Francis Terry Leak was a cotton planter and businessman of Tippah (now Benton) County, Miss.
From the description of Francis Terry Leak papers, 1839-1865. WorldCat record id: 23739578
Francis Terry Leak, son of Walter and Hannah Pickett Leak, was born in 1803 in Rockingham, N.C. He was admitted to the North Carolina bar 27 December 1824. By 1839, however, he had established himself in northern Mississippi, where he was engaged in planting.

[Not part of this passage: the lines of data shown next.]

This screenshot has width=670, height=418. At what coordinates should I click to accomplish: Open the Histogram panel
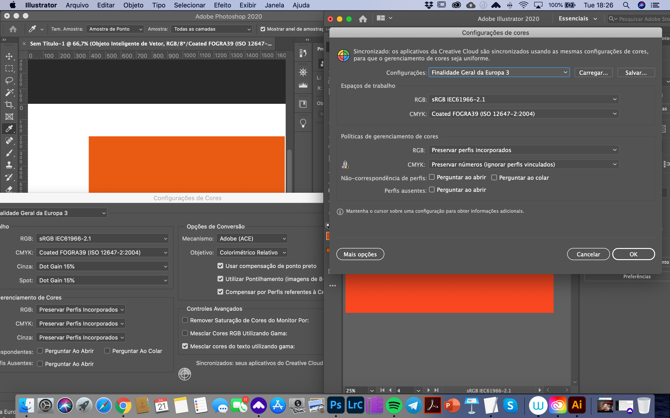click(303, 85)
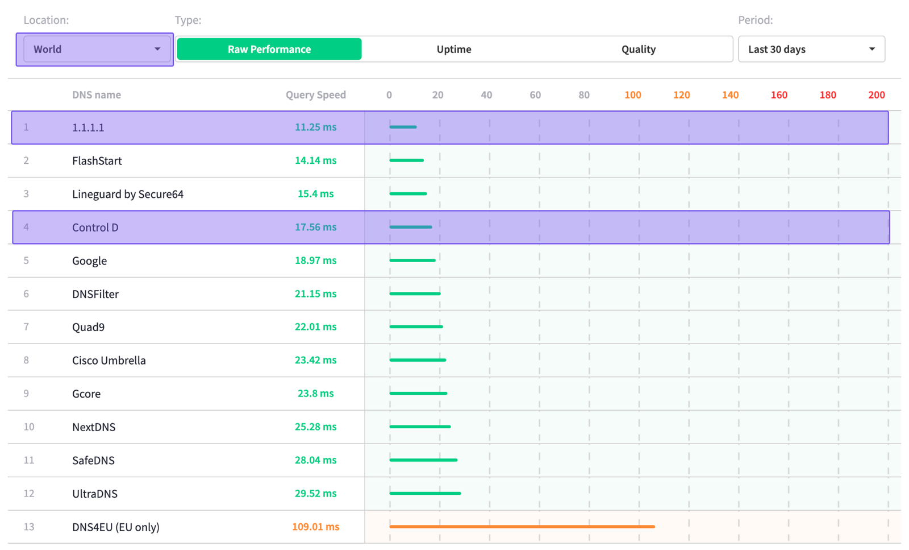
Task: Sort by the Query Speed column header
Action: tap(316, 94)
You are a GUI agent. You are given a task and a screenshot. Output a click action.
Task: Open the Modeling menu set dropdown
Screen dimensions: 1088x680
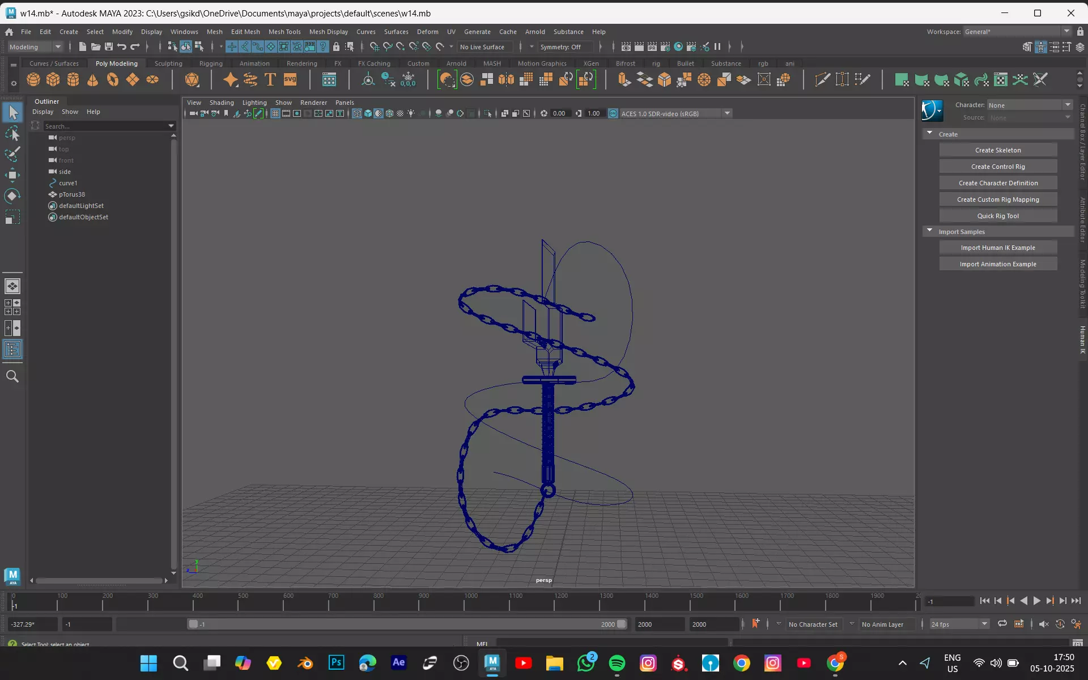coord(57,47)
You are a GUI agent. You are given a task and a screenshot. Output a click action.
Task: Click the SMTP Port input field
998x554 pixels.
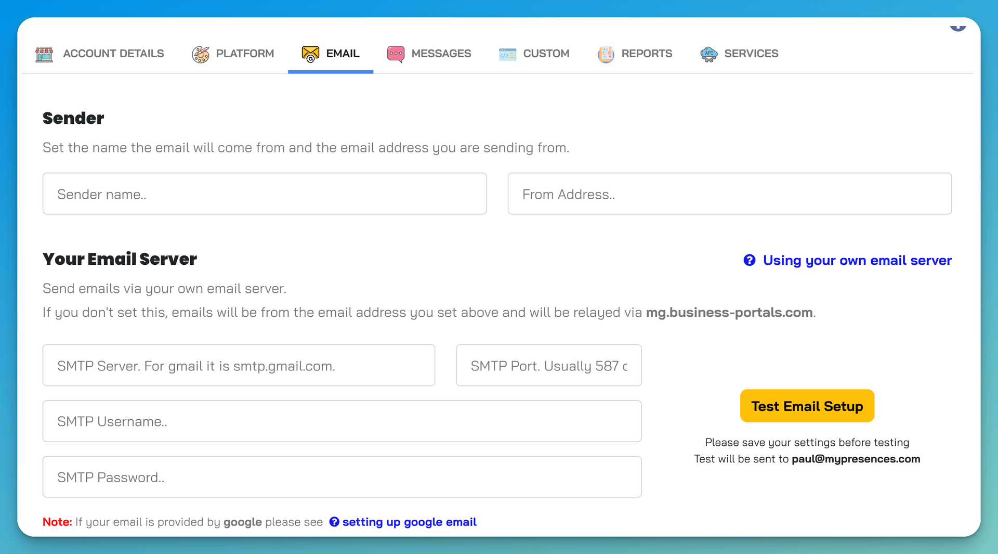click(548, 365)
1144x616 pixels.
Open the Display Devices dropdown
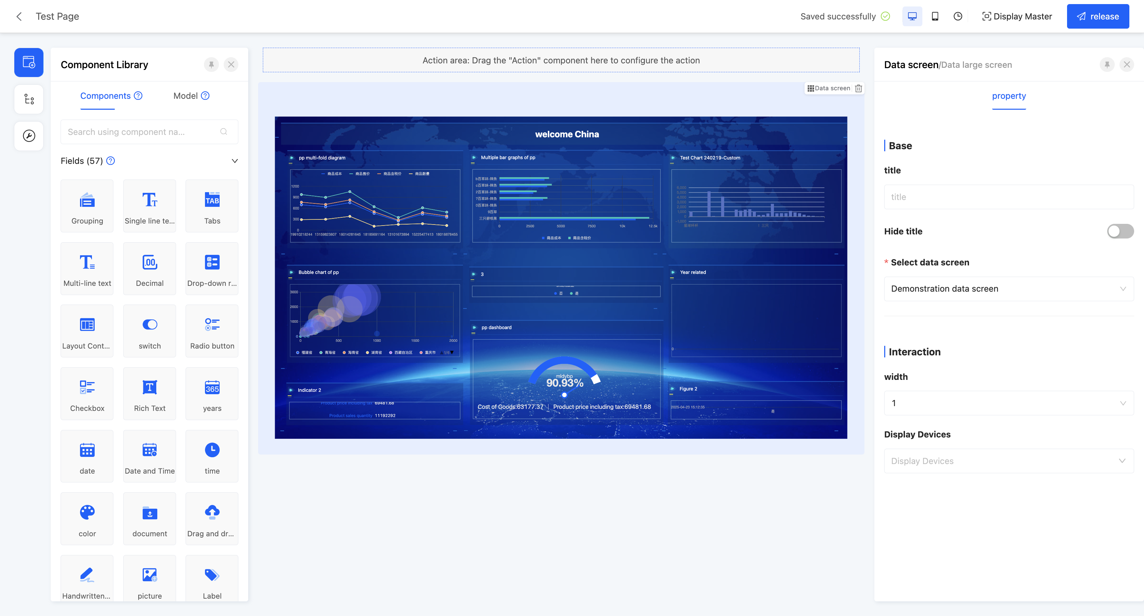1008,461
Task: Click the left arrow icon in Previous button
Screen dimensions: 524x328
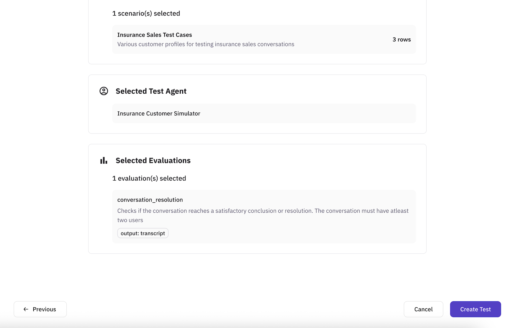Action: [26, 309]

Leak's plantation was in Tippah County (now Benton County) near the town of Salem, which was an important trading center until the Civil War. Leak apparently bought the southern part of his holdings in 1836 and added significantly to his lands around 1851. In 1837, he was assessed for 32 slaves, who he probably brought with him from North Carolina. In 1850, there appear to have been ten or eleven whites living on the plantation (chiefly family members) and 110 blacks, most of whom must have been slaves. In that same year, he declared for tax purposes the following: 1,360 acres of land; factory stock in North Carolina; 1/3 share of a warehouse in Salem, Mississippi; houses, wagons, and farming tools; 100 yards of carpeting; 500 bushels of oats; 500 bushels of peas; 1,000 bushels of potatoes; 400 pounds of butter; 250 bales of cotton; 19 horses; 18 mules; 13 cows; 8 oxen; 23 cattle; 26 sheep; 150 hogs (manuscript volume 2, p. 195). In 1860, he owned 90 slaves, the largest number owned by any one man in Tippah County.
Leak appears also to have been active in financial dealings outside of farming operations. Besides the North Carolina factory stock and the interest in the warehouse in Salem, records in Tippah County for 1860 indicate that Leak had a sizeable amount of money loaned at interest.
Leak died in Alabama in 1863 and was buried in Selma.
From the guide to the Francis Terry Leak Papers, 1839-1865, (University of North Carolina at Chapel Hill. Library. Southern Historical Collection.)